Maybe the psychic bond was sealed in January 2019, when Dallas sniped Kristaps Porzingis. I loved that gangly 7-foot-3 dude, a potential homegrown star nurtured by a franchise that hadn’t figured out how to conjure one into being since Patrick Ewing trudged his bulky frame and bludgeoned knees up and down the court. I even schlepped upstate to visit his sketchy, extremely swole personal trainer while KP was rehabbing his own shredded knee joint. (A sordid bit of trivia committed to memory by true Knicks partisans: no Knick draftee has been signed to a multi-year contract extension since Charlie Ward, the utterly nondescript point guard, back when Bill Clinton was still in office.)

All of the blemishes in Porzingis’ game, all the readily identifiable flaws—the inability to stay healthy, his odd predilection for archaic, Melo-like post touches, the rumblings of diva-ish behavior—didn’t matter.
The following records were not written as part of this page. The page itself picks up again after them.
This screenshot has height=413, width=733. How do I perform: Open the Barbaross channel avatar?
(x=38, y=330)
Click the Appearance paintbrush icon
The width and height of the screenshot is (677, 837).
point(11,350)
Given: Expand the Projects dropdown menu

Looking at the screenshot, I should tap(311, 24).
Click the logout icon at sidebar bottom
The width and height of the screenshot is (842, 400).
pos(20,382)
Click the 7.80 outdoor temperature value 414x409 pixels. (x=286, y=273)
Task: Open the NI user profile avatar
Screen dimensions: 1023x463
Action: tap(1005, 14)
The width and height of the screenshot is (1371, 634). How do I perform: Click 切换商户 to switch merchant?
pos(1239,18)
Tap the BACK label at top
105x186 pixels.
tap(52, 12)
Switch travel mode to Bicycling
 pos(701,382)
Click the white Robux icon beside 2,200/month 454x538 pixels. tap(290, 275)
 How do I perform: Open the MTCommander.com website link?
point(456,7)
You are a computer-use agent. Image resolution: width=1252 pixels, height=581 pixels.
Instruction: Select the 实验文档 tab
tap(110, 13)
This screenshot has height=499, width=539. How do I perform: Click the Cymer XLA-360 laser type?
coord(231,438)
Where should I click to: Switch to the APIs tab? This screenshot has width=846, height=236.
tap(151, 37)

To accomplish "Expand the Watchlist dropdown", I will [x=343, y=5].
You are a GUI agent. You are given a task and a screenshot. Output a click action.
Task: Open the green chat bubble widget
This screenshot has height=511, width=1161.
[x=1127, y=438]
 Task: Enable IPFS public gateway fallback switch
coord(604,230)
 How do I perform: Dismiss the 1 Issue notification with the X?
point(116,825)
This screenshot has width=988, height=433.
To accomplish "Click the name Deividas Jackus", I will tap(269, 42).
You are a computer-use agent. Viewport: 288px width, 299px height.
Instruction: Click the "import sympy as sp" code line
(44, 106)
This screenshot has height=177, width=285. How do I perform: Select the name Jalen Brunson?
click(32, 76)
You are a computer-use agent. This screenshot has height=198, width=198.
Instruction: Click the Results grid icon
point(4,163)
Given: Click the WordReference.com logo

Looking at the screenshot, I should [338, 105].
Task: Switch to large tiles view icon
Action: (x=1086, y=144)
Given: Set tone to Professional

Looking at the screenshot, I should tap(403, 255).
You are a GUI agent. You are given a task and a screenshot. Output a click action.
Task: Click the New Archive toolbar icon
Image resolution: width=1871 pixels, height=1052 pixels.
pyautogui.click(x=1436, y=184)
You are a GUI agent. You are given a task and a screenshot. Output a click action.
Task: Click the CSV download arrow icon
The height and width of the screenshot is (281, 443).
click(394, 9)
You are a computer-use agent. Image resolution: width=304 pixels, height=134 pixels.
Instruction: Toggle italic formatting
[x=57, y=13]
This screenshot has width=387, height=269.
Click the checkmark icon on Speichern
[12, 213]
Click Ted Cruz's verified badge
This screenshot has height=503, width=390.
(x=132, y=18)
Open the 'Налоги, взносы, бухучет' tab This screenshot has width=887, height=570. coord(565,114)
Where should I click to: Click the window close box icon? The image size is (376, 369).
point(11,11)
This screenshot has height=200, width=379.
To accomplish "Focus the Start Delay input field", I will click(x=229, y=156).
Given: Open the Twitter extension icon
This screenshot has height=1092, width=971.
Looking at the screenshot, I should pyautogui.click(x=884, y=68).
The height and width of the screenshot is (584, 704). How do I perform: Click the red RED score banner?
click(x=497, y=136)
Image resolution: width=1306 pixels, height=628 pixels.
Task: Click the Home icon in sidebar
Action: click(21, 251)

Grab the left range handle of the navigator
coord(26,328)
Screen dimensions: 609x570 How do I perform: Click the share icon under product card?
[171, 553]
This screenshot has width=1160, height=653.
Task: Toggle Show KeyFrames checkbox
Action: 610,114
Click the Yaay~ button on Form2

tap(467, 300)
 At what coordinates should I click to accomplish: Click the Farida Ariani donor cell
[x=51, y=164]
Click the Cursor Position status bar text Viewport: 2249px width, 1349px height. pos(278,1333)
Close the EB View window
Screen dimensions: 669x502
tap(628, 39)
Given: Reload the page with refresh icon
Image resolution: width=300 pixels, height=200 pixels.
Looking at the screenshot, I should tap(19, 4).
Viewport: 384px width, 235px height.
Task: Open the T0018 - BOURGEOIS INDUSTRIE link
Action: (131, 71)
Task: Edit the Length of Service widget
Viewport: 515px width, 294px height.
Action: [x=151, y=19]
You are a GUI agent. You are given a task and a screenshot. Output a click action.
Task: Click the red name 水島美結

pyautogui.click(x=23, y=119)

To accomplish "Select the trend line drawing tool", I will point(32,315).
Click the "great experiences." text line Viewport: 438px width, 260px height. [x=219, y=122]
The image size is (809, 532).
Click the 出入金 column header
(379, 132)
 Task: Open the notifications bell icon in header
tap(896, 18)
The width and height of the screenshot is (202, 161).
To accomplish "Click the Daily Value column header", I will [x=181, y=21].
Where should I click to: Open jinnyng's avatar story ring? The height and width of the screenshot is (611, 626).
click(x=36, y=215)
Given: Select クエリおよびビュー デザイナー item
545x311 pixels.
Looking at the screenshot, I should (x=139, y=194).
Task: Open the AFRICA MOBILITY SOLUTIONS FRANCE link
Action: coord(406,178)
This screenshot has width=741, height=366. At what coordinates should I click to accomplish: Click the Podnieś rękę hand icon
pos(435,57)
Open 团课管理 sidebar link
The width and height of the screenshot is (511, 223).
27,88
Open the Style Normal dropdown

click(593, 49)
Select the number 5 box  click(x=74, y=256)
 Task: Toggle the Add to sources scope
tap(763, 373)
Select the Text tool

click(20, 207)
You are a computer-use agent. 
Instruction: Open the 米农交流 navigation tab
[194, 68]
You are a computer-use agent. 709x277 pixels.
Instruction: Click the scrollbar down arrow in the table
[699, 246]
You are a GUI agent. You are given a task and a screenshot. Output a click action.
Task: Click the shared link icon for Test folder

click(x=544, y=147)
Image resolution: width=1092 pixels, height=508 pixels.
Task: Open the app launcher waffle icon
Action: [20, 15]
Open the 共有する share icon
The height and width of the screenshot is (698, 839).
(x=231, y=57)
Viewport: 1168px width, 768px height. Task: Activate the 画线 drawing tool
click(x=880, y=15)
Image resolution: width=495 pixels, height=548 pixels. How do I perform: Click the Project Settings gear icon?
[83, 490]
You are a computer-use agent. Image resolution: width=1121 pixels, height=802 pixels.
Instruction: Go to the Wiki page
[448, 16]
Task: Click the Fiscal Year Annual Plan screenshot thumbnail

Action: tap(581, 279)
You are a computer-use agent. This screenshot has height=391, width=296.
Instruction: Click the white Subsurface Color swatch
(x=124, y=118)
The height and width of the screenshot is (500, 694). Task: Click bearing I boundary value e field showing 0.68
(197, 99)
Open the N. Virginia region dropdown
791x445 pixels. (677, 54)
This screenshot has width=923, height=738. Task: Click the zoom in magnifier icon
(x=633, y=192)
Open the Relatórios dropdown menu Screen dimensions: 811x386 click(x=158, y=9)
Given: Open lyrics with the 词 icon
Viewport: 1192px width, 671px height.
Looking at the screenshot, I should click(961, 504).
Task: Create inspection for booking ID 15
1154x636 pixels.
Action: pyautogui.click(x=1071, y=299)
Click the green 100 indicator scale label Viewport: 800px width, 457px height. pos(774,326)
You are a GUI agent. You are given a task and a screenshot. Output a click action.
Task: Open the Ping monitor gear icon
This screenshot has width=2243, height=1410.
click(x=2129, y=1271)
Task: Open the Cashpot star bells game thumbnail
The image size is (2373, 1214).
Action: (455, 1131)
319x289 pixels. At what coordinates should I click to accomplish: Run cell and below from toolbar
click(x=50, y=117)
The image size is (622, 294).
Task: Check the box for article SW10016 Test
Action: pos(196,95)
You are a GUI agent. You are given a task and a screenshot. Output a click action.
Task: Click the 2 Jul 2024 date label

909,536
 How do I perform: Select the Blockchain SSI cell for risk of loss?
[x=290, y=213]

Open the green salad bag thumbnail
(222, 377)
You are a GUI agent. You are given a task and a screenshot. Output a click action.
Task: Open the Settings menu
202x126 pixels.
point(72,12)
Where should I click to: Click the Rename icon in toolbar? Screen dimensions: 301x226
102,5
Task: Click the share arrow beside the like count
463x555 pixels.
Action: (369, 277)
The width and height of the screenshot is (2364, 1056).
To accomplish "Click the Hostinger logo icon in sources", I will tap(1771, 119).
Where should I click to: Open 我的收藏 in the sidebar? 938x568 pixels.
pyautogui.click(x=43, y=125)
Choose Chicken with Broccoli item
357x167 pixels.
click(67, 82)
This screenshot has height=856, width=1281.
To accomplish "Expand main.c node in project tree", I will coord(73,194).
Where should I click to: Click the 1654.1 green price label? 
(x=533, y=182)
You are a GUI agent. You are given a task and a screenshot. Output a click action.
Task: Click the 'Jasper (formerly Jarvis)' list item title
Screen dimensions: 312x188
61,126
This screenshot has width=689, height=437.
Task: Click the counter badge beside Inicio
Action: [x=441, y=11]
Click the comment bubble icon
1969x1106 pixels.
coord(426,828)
He was ours, a rare source of unfettered joy amid all the laughably self-inflicted wounds. 

That’s not counting all the misfit Knicks toys that floated to the surface on the Mavs’ shores: Reggie Bullock, genuine good guy and a huge cog in the Mavs’ spring to the conference finals; Frank Ntilikina, the NBA’s handsomest man and a source of unyielding frustration for residents of Frank Island (like me); Trey Burke, one in an endless series of former first-round square pegs MSG tried to hammer into its perennially gaping hole at point guard; and, of course, Tim Hardaway Jr., who’s already done two tours and seems destined to somehow secure yet another four-year, $78 million bag from New York. 

I can’t shake the feeling New York, unconsciously or otherwise and probably not spoken out loud, sees the Brunson signing as some kind of payback. I don’t like that friends of mine, the sports editor of this site among them, may feel betrayed and beaten down right now. My desire to watch a slightly better basketball team can’t overcome the sense of it all being the same, regardless of whether it results in something resembling success. (LOL it won’t.) Especially when this doomed pairing shows no signs of decoupling. Will the Mavs try to snipe RJ Barrett next summer? What about a virtual Knick in the future NBA metaverse? Will Cuban try to convert him into an NFT in 2032? 

And for what? As fans, we develop these parasocial relationships to athletes in ways that can seem floridly bonkers to anyone spared such afflictions. We weep. We gnash our teeth in frustration. We let out the occasional Whitmanesque yawp. All for nothing. Arbitrary bounces of imperfect spheroids, bone-crunching hits, signifying nothing. Players come and go, enmeshing themselves in our day-to-day lives like a piece of grit stuck in an oyster’s shell that, over time and with enough emotional pressure, eventually becomes as polished and precious as a pearl. And then they’re plucked away, transformed into another fandom’s bright, shiny object of value. 

There’s a bit of fortune-cookie wisdom that could provide a way out of this Chinese finger trap, presuming I had the good sense to shut up and listen. Like a lot of hoary clichés, there are some pointed truths to be mined here, if you can get past the treacle. It boils down to this: hold on tightly, let go lightly. 

I’ve got the first part down pat. The second is proving far more difficult.